### EXTRAIT SOURCE
::::::

En Allemagne, un tiers des sièges des conseils de surveillance des entreprises de 500 à 2 000 salariés sont occupés par des salariés. La proportion monte à la moitié des sièges pour les entreprises de plus de 2 000 salariés.

En Suède, la présence de représentants des salariés au sein des conseils d’administration des entreprises de plus de 25 salariés est obligatoire.

Ces modalités de participation pourraient contribuer à ancrer les entreprises sur le territoire national et les aider à faire face aux problèmes de délocalisation. (Mme Corinne Bouchoux et M. Jean Desessard applaudissent.)

M. le président. L’amendement n° 213 rectifié ter a été précédemment défendu.

::::::

### OBJECTIFS
(1) Selon l'extrait sur la représentation des salariés, quelle part des sièges des conseils de surveillance les salariés occupent-ils dans les entreprises allemandes de plus de 2 000 salariés ?
(2) Reprenez l'extrait sur la représentation des salariés à la suite de sa dernière phrase.
Les entrées forment un matériau distinct de l'extrait sur la représentation des salariés.

### ENTRÉES FOURNIES
::::::

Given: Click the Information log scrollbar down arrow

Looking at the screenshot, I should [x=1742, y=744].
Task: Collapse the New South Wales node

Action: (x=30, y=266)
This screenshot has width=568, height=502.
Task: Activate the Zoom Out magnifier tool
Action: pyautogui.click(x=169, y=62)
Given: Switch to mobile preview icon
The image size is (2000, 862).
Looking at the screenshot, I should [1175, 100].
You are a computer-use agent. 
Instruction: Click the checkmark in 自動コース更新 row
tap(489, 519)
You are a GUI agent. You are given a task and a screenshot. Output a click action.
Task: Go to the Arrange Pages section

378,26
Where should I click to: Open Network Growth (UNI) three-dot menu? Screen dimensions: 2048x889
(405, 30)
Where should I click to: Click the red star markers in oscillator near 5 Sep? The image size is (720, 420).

::::::

### RÉPONSES PAR TÂCHE
(1) La moitié des sièges.

(2)
L’amendement n° 113, présenté par M. Watrin, Mmes Cohen, David et les membres du groupe communiste républicain et citoyen, est ainsi libellé :

Compléter cet article par un paragraphe ainsi rédigé :

… – Le premier alinéa du II de l’article L. 225-27-1 du code de commerce est ainsi rédigé :

« Le nombre des administrateurs représentant les salariés ne peut être inférieur à deux, sauf dans l’hypothèse où le nombre des administrateurs mentionnés aux articles L. 225-17 et L. 225-18 est de trois. »

La parole est à Mme Annie David.

Mme Annie David. Cet amendement étant quasi identique aux deux amendements précédents, il est défendu, monsieur le président.

M. le président. Quel est l’avis de la commission ?

M. Alain Milon, rapporteur. En l’état actuel du droit, un représentant des salariés doit siéger dans les conseils comptant moins de 12 membres, contre deux dans ceux dont l’effectif est plus élevé.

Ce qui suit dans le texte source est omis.